É de extrema importância estarmos recetivos à mudança bem como à capacidade de mudarmos algo nas nossas vidas. Mudar padrões de comportamento, rotinas, é uma via que permite que a Vida se apresente de uma outra forma sempre fresca para connosco. Como poderemos estar à espera de algo ser diferente nas nossas vidas, quando fazemos a vida acontecer sempre a partir da mesma atitude, tantas vezes mecânica e inconsciente? Se os resultados são sempre iguais e não estamos felizes com os mesmos, há que mudar a forma de os obter… de dentro para fora.

SWADHYAYA – É o quarto Niyama de Patanjali, significa auto-estudo e auto-análise.
Este auto-estudo não se restringe apenas ao estudo dos textos sagrados, vai para lá da simples indagação lógica, analítica e conceptual. Implica também um mergulho no estudo individual do Ser, aproximando-se da sua verdadeira identidade, entendendo o funcionamento do mecanismo da mente.

Pode-se viver toda a vida sem se olhar profundamente para o interior, sem esse estado de auto-observação à personalidade, aos valores e, inevitavelmente, à forma como influenciamos o que nos rodeia desde o nosso estado emocional do momento, dos pensamentos, palavras e ações e através da interação para com os outros. O praticante/estudante de Yoga, é convidado de uma forma natural a olhar para esse aspeto de si mesmo, tornando-se gradualmente mais consciente da sua forma de ser/estar na vida. Muitas pessoas vão em busca de melhorar a sua resistência, força e flexibilidade no Yoga. É certo que tudo isso acontece. Mas, através de várias técnicas usadas, Swadhyaya também vai crescendo. O foco vai passando a estar mais e mais no interior, observando a respiração, o movimento, promovendo e estabilizando assim a concentração. “Sonda-se” o corpo, foca-se a respiração, aquieta-se a mente… tudo isto práticas internas. Desta forma, gradual e naturalmente, trabalha-se desde quem somos ao invés de quem pensamos que somos.

Swadhyaya pode ser visto como a construção de um mapa: estabelecem-se trajectos, exploram-se formas de chegar a um destino através de recursos e ferramentas que se adquirem através do estudo e conhecimento. Pondo em prática esse conhecimento, eclode a sabedoria de chegar ao destino pretendido (propósito).

ISHWARA PRANIDHANA – Quinto e último Niyama, pode ser entendido como entrega ao Absoluto (a Deus, ao Sagrado, ao Mistério). “Ishwara” significa Senhor, Deus; “Pranidhana” significa entrega, rendição.

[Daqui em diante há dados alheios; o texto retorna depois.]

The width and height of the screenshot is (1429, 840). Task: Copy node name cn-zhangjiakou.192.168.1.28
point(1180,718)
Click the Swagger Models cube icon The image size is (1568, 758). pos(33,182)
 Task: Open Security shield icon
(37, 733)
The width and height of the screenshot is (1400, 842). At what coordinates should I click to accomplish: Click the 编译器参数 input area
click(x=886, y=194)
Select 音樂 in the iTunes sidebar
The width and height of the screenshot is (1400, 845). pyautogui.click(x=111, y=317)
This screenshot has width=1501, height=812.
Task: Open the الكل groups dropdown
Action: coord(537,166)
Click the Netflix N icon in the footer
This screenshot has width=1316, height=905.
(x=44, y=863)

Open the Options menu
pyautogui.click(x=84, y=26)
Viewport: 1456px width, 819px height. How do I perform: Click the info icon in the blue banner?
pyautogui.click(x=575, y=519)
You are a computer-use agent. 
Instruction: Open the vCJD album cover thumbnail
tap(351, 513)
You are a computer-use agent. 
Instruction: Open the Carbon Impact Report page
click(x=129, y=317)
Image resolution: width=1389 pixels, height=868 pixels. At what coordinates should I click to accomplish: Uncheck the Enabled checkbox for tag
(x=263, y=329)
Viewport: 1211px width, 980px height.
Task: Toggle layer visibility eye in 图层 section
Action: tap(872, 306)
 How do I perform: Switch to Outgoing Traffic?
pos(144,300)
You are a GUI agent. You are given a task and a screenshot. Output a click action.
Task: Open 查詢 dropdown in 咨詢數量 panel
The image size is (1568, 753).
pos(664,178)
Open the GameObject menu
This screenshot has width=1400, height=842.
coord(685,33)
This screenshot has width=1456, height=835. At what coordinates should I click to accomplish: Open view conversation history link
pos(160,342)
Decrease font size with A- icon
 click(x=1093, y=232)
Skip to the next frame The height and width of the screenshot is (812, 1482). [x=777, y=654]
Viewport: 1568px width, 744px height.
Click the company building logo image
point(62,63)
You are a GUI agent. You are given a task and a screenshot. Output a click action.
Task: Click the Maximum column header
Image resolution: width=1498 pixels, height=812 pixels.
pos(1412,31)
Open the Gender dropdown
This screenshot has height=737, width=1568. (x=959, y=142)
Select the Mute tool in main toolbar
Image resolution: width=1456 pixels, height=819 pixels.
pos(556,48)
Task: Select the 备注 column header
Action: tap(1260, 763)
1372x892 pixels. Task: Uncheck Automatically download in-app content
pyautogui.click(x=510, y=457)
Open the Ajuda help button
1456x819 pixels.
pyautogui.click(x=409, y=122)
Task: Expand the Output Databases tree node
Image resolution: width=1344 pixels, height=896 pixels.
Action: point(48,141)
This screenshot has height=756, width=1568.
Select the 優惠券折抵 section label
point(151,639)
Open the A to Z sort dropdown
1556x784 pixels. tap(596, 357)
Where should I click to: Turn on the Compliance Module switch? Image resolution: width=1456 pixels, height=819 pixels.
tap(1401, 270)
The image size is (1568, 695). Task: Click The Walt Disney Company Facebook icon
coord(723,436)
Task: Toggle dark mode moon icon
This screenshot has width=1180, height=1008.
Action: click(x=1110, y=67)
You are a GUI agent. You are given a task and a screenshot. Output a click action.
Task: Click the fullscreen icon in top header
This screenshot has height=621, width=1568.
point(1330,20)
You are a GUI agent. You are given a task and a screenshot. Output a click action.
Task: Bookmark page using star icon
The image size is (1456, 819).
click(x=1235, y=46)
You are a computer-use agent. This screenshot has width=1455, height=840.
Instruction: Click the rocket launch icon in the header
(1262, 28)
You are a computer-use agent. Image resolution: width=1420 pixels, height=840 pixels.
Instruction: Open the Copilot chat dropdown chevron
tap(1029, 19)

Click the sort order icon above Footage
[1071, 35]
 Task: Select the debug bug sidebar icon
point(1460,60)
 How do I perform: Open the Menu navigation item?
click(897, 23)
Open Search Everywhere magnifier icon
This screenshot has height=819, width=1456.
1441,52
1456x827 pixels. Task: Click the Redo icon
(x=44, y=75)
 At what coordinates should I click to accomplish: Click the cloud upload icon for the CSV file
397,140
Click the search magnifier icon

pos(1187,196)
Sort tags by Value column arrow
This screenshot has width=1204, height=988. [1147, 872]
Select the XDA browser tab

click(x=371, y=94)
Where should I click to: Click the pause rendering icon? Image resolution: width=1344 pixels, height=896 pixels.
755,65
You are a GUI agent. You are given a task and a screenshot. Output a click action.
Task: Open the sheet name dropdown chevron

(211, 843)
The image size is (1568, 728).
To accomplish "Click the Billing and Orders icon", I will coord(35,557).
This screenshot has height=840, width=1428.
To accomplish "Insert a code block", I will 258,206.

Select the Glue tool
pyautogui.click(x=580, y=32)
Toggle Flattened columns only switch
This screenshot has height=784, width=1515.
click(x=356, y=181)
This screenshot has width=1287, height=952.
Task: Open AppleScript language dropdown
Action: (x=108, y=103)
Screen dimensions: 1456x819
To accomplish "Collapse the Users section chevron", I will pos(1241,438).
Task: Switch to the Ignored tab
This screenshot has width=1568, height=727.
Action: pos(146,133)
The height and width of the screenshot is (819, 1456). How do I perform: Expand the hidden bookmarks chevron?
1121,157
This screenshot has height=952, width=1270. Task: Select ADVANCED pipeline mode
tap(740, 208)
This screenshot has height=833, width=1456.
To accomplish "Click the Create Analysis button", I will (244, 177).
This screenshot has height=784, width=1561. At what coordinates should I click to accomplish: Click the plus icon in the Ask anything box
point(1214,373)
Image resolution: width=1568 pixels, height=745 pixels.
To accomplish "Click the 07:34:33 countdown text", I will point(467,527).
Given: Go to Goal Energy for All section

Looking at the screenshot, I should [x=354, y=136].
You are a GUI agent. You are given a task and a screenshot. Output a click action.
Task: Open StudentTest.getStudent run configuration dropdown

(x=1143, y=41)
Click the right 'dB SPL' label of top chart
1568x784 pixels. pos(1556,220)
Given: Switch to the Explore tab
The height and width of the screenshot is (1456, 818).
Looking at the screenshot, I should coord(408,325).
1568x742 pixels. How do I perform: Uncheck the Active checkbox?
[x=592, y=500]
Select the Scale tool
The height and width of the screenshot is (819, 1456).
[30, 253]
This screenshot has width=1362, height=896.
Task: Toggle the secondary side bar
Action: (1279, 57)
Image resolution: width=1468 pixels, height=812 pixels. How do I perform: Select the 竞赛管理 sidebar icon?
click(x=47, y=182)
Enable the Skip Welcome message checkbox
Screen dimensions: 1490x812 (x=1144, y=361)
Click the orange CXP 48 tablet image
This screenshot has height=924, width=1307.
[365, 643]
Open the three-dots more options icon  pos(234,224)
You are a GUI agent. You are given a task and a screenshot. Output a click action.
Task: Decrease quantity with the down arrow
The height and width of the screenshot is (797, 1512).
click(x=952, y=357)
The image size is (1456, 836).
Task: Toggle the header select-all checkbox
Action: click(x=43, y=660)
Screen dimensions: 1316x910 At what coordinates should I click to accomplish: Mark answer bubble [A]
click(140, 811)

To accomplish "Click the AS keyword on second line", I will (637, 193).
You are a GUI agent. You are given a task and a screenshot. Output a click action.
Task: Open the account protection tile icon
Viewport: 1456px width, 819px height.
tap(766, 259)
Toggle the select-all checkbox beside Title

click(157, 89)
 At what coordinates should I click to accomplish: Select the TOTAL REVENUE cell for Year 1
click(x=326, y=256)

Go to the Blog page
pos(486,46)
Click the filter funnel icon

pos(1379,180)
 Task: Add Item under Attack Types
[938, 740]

Praticando este Niyama, a mente egóica vai deixando gradualmente de dirigir as ações. Vai-se lentamente “esvaziando” de tudo aquilo que são desejos e motivos para satisfação pessoal, ao se estabelecer a intenção, direcionar a ação e entregar os resultados para com o Absoluto. Desta forma, Ishwara Pranidhana é um meio de se alcançar Samadhi, a união com o Todo, reduzindo gradualmente a atividade mental ao serviço da personalidade egóica.

De notar que “entrega” a Deus não significa passividade, inércia ou conformismo, mas sim, uma vez alinhados com o Dharma (o que nos realiza, o propósito da nossa vida), estabelecer ações desde esse ponto, entregando a forma de alcançar o objetivo bem como os resultados e os seus frutos ao Divino. Por outras palavras, agir, em devoção e sem apego aos resultados.

Ishwara Pranidhana cultiva e desenvolve também a qualidade da Aceitação genuína. Aceitação da Vida tal como ela é, sendo que muitas vezes tem-se (ou experiencia-se) não aquilo que se deseja (ou quer) mas aquilo que é preciso para a evolução e expansão interior e uma nova fase de consciência possa ter lugar.

A conhecida frase “Seja o que Deus quiser”, expressa na sua essência este Niyama. Também Jesus disse “Pai, não se faça a minha vontade, mas a Tua.”
… Suprema e incondicional rendição ao Divino.